* _Aim of the exercise_:
The entries below are to be retyped exactly. Preserve every word.

Records from a data collection
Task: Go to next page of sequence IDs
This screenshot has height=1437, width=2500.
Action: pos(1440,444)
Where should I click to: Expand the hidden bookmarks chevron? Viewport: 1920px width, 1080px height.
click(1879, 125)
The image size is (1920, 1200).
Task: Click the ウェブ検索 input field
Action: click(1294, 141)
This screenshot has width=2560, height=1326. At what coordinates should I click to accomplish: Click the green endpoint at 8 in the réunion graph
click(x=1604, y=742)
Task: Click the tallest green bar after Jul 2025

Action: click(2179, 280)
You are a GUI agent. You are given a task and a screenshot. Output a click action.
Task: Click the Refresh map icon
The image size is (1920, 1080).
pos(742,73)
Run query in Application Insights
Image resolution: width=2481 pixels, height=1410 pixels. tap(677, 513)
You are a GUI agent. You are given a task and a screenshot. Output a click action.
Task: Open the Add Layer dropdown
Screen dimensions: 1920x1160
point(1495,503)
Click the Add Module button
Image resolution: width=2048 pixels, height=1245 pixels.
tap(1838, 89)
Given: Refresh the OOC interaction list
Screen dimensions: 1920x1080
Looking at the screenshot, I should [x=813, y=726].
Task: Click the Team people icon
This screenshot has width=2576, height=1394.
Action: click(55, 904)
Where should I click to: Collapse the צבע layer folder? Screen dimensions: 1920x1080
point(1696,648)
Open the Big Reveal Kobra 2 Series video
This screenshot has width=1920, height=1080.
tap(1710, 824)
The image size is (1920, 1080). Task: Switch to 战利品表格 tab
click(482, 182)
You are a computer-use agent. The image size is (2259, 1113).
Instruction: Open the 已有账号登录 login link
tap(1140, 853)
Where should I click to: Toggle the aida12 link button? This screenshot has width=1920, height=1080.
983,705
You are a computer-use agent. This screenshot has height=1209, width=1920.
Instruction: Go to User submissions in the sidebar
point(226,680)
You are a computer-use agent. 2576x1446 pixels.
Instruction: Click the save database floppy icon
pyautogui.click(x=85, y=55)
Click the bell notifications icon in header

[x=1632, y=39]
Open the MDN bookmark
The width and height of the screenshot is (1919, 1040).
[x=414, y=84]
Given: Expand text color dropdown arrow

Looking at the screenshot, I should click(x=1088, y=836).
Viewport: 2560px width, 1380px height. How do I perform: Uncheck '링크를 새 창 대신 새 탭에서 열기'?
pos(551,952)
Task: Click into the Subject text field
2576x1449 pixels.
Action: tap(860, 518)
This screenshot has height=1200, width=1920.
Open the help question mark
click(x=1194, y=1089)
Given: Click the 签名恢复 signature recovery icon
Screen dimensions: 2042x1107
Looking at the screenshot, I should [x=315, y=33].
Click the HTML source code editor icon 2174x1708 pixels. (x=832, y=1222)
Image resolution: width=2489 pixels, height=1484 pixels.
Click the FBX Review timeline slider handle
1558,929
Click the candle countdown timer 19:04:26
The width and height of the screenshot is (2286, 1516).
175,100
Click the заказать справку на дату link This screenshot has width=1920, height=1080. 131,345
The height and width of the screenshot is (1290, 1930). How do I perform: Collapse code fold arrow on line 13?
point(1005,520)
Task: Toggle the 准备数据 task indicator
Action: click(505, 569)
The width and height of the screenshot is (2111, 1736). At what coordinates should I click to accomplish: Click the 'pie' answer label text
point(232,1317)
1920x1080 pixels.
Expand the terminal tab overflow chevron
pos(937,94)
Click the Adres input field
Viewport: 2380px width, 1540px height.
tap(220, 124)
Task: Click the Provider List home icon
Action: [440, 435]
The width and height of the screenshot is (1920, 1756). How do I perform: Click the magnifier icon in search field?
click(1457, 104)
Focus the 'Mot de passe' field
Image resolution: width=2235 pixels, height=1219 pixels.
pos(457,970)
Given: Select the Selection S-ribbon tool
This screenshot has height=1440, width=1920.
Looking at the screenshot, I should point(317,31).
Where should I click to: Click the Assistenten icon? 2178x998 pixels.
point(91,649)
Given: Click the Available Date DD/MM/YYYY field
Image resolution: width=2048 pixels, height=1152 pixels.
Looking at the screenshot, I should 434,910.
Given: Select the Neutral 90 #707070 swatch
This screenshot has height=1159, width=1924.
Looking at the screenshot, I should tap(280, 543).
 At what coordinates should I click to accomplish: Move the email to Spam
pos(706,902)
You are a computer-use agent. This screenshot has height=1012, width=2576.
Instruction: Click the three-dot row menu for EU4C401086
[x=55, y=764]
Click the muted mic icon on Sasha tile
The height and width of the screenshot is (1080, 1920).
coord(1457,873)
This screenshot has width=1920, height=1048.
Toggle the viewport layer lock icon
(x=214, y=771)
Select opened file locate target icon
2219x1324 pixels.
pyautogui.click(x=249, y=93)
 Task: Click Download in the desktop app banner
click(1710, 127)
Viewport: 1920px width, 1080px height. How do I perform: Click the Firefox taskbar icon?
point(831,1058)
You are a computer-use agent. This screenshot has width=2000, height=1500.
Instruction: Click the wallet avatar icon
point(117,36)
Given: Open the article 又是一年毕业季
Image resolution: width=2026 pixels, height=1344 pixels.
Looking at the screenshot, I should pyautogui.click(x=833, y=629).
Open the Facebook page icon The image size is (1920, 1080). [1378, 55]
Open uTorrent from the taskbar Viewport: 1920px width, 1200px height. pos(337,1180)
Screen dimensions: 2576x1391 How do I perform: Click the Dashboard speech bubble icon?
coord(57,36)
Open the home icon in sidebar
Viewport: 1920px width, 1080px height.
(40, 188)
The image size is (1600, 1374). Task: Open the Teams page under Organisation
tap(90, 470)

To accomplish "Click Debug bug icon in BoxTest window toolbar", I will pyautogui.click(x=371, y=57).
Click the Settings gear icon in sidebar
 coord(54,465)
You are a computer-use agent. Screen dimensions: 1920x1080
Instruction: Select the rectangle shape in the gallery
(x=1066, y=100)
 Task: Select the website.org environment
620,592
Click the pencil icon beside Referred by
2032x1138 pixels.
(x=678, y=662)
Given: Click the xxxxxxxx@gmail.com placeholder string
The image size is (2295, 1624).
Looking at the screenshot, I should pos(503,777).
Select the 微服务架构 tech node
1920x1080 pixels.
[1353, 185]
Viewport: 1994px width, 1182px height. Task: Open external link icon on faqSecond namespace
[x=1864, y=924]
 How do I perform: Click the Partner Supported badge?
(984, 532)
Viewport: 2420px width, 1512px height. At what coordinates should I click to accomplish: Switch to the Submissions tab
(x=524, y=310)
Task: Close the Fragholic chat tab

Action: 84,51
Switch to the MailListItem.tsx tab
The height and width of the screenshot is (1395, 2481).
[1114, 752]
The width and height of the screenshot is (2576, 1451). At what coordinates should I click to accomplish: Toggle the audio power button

* _Response to the task_:
Task: Go to next page of sequence IDs
This screenshot has height=1437, width=2500.
Action: pos(1440,444)
Where should I click to: Expand the hidden bookmarks chevron? Viewport: 1920px width, 1080px height.
click(1879, 125)
The image size is (1920, 1200).
Task: Click the ウェブ検索 input field
Action: click(1294, 141)
This screenshot has width=2560, height=1326. At what coordinates should I click to accomplish: Click the green endpoint at 8 in the réunion graph
click(x=1604, y=742)
Task: Click the tallest green bar after Jul 2025

Action: click(2179, 280)
You are a GUI agent. You are given a task and a screenshot. Output a click action.
Task: Click the Refresh map icon
The image size is (1920, 1080).
pos(742,73)
Run query in Application Insights
Image resolution: width=2481 pixels, height=1410 pixels. tap(677, 513)
You are a GUI agent. You are given a task and a screenshot. Output a click action.
Task: Open the Add Layer dropdown
Screen dimensions: 1920x1160
point(1495,503)
Click the Add Module button
Image resolution: width=2048 pixels, height=1245 pixels.
tap(1838, 89)
Given: Refresh the OOC interaction list
Screen dimensions: 1920x1080
Looking at the screenshot, I should [x=813, y=726].
Task: Click the Team people icon
This screenshot has width=2576, height=1394.
Action: click(55, 904)
Where should I click to: Collapse the צבע layer folder? Screen dimensions: 1920x1080
point(1696,648)
Open the Big Reveal Kobra 2 Series video
This screenshot has width=1920, height=1080.
tap(1710, 824)
The image size is (1920, 1080). Task: Switch to 战利品表格 tab
click(482, 182)
You are a computer-use agent. The image size is (2259, 1113).
Instruction: Open the 已有账号登录 login link
tap(1140, 853)
Where should I click to: Toggle the aida12 link button? This screenshot has width=1920, height=1080.
983,705
You are a computer-use agent. This screenshot has height=1209, width=1920.
Instruction: Go to User submissions in the sidebar
point(226,680)
You are a computer-use agent. 2576x1446 pixels.
Instruction: Click the save database floppy icon
pyautogui.click(x=85, y=55)
Click the bell notifications icon in header

[x=1632, y=39]
Open the MDN bookmark
The width and height of the screenshot is (1919, 1040).
[x=414, y=84]
Given: Expand text color dropdown arrow

Looking at the screenshot, I should click(x=1088, y=836).
Viewport: 2560px width, 1380px height. How do I perform: Uncheck '링크를 새 창 대신 새 탭에서 열기'?
pos(551,952)
Task: Click into the Subject text field
2576x1449 pixels.
Action: tap(860, 518)
This screenshot has height=1200, width=1920.
Open the help question mark
click(x=1194, y=1089)
Given: Click the 签名恢复 signature recovery icon
Screen dimensions: 2042x1107
Looking at the screenshot, I should [x=315, y=33].
Click the HTML source code editor icon 2174x1708 pixels. (x=832, y=1222)
Image resolution: width=2489 pixels, height=1484 pixels.
Click the FBX Review timeline slider handle
1558,929
Click the candle countdown timer 19:04:26
The width and height of the screenshot is (2286, 1516).
175,100
Click the заказать справку на дату link This screenshot has width=1920, height=1080. 131,345
The height and width of the screenshot is (1290, 1930). How do I perform: Collapse code fold arrow on line 13?
point(1005,520)
Task: Toggle the 准备数据 task indicator
Action: click(505, 569)
The width and height of the screenshot is (2111, 1736). At what coordinates should I click to accomplish: Click the 'pie' answer label text
point(232,1317)
1920x1080 pixels.
Expand the terminal tab overflow chevron
pos(937,94)
Click the Adres input field
Viewport: 2380px width, 1540px height.
tap(220, 124)
Task: Click the Provider List home icon
Action: [440, 435]
The width and height of the screenshot is (1920, 1756). How do I perform: Click the magnifier icon in search field?
click(1457, 104)
Focus the 'Mot de passe' field
Image resolution: width=2235 pixels, height=1219 pixels.
pos(457,970)
Given: Select the Selection S-ribbon tool
This screenshot has height=1440, width=1920.
Looking at the screenshot, I should point(317,31).
Where should I click to: Click the Assistenten icon? 2178x998 pixels.
point(91,649)
Given: Click the Available Date DD/MM/YYYY field
Image resolution: width=2048 pixels, height=1152 pixels.
Looking at the screenshot, I should 434,910.
Given: Select the Neutral 90 #707070 swatch
This screenshot has height=1159, width=1924.
Looking at the screenshot, I should tap(280, 543).
 At what coordinates should I click to accomplish: Move the email to Spam
pos(706,902)
You are a computer-use agent. This screenshot has height=1012, width=2576.
Instruction: Click the three-dot row menu for EU4C401086
[x=55, y=764]
Click the muted mic icon on Sasha tile
The height and width of the screenshot is (1080, 1920).
coord(1457,873)
This screenshot has width=1920, height=1048.
Toggle the viewport layer lock icon
(x=214, y=771)
Select opened file locate target icon
2219x1324 pixels.
pyautogui.click(x=249, y=93)
 Task: Click Download in the desktop app banner
click(1710, 127)
Viewport: 1920px width, 1080px height. How do I perform: Click the Firefox taskbar icon?
point(831,1058)
You are a computer-use agent. This screenshot has width=2000, height=1500.
Instruction: Click the wallet avatar icon
point(117,36)
Given: Open the article 又是一年毕业季
Image resolution: width=2026 pixels, height=1344 pixels.
Looking at the screenshot, I should pyautogui.click(x=833, y=629).
Open the Facebook page icon The image size is (1920, 1080). [1378, 55]
Open uTorrent from the taskbar Viewport: 1920px width, 1200px height. pos(337,1180)
Screen dimensions: 2576x1391 How do I perform: Click the Dashboard speech bubble icon?
coord(57,36)
Open the home icon in sidebar
Viewport: 1920px width, 1080px height.
(40, 188)
The image size is (1600, 1374). Task: Open the Teams page under Organisation
tap(90, 470)

To accomplish "Click Debug bug icon in BoxTest window toolbar", I will pyautogui.click(x=371, y=57).
Click the Settings gear icon in sidebar
 coord(54,465)
You are a computer-use agent. Screen dimensions: 1920x1080
Instruction: Select the rectangle shape in the gallery
(x=1066, y=100)
 Task: Select the website.org environment
620,592
Click the pencil icon beside Referred by
2032x1138 pixels.
(x=678, y=662)
Given: Click the xxxxxxxx@gmail.com placeholder string
The image size is (2295, 1624).
Looking at the screenshot, I should pos(503,777).
Select the 微服务架构 tech node
1920x1080 pixels.
[1353, 185]
Viewport: 1994px width, 1182px height. Task: Open external link icon on faqSecond namespace
[x=1864, y=924]
 How do I perform: Click the Partner Supported badge?
(984, 532)
Viewport: 2420px width, 1512px height. At what coordinates should I click to accomplish: Switch to the Submissions tab
(x=524, y=310)
Task: Close the Fragholic chat tab

Action: 84,51
Switch to the MailListItem.tsx tab
The height and width of the screenshot is (1395, 2481).
[1114, 752]
The width and height of the screenshot is (2576, 1451). At what coordinates should I click to accomplish: Toggle the audio power button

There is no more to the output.